An exact transcription of the lines below, from the first through the one containing "Task: Open the Pay column filter", is the only output wanted.

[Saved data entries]
_____

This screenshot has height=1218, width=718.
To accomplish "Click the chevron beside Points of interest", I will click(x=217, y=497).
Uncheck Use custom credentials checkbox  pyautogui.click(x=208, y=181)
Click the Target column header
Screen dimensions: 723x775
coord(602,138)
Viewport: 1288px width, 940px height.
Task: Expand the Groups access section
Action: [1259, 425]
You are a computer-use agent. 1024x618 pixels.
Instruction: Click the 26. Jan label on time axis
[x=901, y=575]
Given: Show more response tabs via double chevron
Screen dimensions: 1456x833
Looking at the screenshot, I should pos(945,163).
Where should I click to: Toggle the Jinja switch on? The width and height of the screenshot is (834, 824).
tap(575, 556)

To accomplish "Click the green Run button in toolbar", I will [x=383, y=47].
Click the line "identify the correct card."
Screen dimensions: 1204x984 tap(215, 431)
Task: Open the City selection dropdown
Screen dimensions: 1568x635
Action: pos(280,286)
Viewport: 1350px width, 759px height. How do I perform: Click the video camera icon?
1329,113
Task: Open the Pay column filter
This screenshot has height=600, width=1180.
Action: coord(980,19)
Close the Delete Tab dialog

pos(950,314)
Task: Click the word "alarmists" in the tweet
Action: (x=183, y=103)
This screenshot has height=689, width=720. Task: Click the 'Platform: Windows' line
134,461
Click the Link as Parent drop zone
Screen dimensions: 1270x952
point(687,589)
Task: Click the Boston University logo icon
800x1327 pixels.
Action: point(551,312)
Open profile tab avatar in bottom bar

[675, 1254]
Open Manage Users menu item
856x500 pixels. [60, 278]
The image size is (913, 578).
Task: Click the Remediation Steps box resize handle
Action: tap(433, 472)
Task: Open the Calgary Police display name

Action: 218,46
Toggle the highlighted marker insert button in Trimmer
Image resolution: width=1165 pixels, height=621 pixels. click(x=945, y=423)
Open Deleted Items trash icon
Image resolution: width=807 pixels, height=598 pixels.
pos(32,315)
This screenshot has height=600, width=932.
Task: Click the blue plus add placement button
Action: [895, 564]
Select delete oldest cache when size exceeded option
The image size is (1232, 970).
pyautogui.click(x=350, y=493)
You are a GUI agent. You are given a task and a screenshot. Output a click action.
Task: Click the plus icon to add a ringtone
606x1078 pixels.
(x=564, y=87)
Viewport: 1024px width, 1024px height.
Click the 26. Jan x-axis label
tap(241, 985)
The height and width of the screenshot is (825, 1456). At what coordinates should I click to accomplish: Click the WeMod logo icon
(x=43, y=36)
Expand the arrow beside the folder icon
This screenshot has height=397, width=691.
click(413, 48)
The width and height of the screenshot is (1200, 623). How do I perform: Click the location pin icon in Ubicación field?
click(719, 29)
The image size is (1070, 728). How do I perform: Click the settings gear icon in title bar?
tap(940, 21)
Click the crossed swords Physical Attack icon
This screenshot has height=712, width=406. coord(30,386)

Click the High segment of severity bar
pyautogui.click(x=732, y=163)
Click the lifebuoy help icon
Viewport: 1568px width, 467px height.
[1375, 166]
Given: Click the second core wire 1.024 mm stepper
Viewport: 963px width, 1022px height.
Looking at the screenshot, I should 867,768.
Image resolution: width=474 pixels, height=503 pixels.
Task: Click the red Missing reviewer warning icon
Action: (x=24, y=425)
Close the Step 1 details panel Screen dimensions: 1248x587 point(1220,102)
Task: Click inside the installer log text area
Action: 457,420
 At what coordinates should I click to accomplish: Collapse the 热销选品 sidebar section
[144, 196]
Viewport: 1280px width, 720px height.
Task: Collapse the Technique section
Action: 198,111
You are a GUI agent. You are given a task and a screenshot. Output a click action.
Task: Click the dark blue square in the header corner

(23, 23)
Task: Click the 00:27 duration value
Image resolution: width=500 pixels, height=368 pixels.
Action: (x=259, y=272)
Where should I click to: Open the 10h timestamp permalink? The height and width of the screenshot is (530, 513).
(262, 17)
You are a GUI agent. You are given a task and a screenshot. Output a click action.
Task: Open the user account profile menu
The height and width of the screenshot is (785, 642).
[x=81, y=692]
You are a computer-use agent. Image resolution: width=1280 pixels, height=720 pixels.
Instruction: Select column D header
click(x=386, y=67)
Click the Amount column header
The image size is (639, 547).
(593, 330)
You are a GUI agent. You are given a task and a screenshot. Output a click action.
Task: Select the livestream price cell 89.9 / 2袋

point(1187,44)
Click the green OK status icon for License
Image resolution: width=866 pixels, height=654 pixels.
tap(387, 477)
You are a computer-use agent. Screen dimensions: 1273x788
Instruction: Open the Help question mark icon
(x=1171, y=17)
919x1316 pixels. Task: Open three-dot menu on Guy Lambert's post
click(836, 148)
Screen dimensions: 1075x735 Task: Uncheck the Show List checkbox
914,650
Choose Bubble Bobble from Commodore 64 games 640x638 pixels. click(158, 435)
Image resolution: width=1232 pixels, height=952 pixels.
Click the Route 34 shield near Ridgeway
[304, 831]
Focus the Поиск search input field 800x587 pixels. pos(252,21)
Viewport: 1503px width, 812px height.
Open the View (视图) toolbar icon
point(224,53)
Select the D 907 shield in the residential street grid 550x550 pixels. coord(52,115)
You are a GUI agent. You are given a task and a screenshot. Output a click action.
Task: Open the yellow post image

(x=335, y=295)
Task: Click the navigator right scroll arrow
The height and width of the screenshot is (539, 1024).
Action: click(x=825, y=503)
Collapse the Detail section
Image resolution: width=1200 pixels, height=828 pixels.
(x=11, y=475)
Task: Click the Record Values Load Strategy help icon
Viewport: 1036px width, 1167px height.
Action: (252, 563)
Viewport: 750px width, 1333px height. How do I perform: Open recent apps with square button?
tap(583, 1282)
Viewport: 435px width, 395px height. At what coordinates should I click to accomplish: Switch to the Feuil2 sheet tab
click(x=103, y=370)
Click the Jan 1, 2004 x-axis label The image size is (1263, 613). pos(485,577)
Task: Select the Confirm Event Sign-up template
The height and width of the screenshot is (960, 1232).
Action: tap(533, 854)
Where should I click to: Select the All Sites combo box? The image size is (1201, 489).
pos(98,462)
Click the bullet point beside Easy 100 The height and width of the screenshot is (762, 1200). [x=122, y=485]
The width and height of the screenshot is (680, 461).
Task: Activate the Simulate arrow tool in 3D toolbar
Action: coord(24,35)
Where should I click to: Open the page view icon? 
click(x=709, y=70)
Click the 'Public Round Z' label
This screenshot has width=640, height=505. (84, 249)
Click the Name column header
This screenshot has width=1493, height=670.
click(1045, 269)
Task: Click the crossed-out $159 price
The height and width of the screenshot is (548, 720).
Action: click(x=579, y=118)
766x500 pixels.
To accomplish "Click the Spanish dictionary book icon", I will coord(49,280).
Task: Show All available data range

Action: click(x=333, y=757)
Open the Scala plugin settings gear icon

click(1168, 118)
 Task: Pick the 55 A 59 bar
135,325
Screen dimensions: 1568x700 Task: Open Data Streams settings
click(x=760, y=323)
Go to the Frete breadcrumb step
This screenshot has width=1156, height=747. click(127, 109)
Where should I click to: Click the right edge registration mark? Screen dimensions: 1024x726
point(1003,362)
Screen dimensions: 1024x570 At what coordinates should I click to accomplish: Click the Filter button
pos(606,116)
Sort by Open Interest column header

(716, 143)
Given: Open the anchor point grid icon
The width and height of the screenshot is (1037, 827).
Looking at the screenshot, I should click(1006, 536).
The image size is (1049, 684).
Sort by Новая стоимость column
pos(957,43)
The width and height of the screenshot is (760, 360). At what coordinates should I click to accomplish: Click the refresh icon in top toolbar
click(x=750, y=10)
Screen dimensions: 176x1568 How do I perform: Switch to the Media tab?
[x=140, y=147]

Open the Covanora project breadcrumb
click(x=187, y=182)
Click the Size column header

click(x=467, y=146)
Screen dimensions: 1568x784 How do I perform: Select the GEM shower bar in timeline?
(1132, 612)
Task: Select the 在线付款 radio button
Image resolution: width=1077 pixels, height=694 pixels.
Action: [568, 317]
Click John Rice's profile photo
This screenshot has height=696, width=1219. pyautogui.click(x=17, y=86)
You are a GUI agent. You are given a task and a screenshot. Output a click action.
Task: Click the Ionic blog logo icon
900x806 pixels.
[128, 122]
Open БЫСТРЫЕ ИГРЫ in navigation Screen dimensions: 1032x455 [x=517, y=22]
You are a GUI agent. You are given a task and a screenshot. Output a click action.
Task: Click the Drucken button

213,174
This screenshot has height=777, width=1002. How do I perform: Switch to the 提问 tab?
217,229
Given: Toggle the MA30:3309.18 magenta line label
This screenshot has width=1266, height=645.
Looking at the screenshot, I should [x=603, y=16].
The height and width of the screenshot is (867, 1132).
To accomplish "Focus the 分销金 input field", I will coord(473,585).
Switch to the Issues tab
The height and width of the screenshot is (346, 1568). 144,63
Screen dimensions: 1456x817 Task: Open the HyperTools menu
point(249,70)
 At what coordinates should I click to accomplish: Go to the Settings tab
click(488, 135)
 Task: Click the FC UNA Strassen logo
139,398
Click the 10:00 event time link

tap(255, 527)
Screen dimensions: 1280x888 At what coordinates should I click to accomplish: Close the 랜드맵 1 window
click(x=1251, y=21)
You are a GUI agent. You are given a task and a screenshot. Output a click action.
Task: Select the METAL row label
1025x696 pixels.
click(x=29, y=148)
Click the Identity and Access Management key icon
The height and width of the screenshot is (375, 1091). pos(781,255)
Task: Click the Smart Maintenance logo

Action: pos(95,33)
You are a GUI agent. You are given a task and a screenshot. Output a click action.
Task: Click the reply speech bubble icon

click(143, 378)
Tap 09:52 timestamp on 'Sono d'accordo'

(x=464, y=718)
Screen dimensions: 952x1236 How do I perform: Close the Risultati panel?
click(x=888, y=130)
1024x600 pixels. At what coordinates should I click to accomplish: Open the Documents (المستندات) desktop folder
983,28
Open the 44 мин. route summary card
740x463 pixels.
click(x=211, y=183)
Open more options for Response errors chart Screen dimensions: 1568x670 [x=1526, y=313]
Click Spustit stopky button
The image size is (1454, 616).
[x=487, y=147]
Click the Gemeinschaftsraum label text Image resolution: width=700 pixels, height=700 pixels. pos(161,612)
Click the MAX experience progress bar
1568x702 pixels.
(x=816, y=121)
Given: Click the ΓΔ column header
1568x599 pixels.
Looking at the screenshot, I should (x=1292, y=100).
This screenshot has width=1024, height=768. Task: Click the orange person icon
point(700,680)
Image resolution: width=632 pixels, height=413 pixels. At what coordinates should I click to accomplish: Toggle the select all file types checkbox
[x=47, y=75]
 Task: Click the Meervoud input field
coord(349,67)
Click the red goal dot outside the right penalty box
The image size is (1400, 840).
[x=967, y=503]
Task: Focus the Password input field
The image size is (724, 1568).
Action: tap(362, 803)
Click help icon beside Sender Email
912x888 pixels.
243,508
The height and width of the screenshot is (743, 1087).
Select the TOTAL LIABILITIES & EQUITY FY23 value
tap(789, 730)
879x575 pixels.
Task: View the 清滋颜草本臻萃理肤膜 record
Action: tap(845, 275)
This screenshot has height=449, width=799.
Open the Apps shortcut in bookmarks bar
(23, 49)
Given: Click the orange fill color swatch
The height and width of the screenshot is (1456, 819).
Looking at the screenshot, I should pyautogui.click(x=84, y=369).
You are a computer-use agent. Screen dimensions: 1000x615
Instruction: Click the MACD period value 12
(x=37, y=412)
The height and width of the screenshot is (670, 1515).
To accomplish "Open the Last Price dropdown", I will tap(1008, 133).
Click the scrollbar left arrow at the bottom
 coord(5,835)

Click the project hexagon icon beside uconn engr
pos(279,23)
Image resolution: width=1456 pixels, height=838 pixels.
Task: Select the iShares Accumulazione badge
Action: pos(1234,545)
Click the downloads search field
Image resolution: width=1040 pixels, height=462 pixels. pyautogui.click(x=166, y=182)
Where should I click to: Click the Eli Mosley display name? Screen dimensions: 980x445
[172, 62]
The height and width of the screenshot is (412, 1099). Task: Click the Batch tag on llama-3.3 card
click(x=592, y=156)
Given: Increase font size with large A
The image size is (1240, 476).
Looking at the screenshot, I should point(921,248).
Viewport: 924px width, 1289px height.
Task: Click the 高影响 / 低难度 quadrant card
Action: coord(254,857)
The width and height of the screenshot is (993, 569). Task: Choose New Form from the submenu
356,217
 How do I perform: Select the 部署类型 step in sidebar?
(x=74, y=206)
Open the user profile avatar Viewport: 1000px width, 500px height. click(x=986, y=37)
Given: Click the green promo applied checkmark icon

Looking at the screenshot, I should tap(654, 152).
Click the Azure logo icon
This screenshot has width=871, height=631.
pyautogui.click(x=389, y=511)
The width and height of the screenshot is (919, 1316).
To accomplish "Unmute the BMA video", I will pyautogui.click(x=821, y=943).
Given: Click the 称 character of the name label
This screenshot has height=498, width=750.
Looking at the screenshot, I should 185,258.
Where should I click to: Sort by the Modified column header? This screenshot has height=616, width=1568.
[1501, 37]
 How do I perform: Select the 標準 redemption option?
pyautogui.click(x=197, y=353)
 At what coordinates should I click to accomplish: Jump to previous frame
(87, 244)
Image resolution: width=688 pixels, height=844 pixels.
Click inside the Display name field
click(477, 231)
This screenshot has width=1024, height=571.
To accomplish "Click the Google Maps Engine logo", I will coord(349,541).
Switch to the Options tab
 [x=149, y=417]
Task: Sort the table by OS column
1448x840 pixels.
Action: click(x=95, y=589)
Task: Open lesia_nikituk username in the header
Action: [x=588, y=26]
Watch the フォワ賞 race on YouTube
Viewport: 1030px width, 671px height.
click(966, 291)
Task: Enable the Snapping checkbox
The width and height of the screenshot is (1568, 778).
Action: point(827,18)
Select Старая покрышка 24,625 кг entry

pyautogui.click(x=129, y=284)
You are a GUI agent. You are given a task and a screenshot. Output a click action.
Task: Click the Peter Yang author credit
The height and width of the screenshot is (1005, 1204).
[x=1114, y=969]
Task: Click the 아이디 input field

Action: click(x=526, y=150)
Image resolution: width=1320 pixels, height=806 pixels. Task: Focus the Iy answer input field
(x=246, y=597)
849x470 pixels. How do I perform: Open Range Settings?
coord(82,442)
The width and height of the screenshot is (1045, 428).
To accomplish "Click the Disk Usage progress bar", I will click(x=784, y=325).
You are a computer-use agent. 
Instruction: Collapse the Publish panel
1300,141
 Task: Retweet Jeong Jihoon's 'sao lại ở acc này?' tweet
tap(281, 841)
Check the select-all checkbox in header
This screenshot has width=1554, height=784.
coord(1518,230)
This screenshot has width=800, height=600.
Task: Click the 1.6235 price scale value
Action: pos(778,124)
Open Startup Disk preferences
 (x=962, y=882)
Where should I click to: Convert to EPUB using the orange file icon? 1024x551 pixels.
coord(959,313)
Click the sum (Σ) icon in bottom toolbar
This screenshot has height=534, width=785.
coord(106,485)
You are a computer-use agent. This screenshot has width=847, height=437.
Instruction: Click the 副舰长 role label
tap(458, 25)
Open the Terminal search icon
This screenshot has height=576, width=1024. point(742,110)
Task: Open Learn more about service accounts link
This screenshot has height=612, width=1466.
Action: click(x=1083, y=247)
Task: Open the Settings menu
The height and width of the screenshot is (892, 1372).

_____

**Answer space**
This screenshot has height=1218, width=718.
To accomplish "Click the chevron beside Points of interest", I will click(x=217, y=497).
Uncheck Use custom credentials checkbox  pyautogui.click(x=208, y=181)
Click the Target column header
Screen dimensions: 723x775
coord(602,138)
Viewport: 1288px width, 940px height.
Task: Expand the Groups access section
Action: [1259, 425]
You are a computer-use agent. 1024x618 pixels.
Instruction: Click the 26. Jan label on time axis
[x=901, y=575]
Given: Show more response tabs via double chevron
Screen dimensions: 1456x833
Looking at the screenshot, I should pos(945,163).
Where should I click to: Toggle the Jinja switch on? The width and height of the screenshot is (834, 824).
tap(575, 556)

To accomplish "Click the green Run button in toolbar", I will [x=383, y=47].
Click the line "identify the correct card."
Screen dimensions: 1204x984 tap(215, 431)
Task: Open the City selection dropdown
Screen dimensions: 1568x635
Action: pos(280,286)
Viewport: 1350px width, 759px height. How do I perform: Click the video camera icon?
1329,113
Task: Open the Pay column filter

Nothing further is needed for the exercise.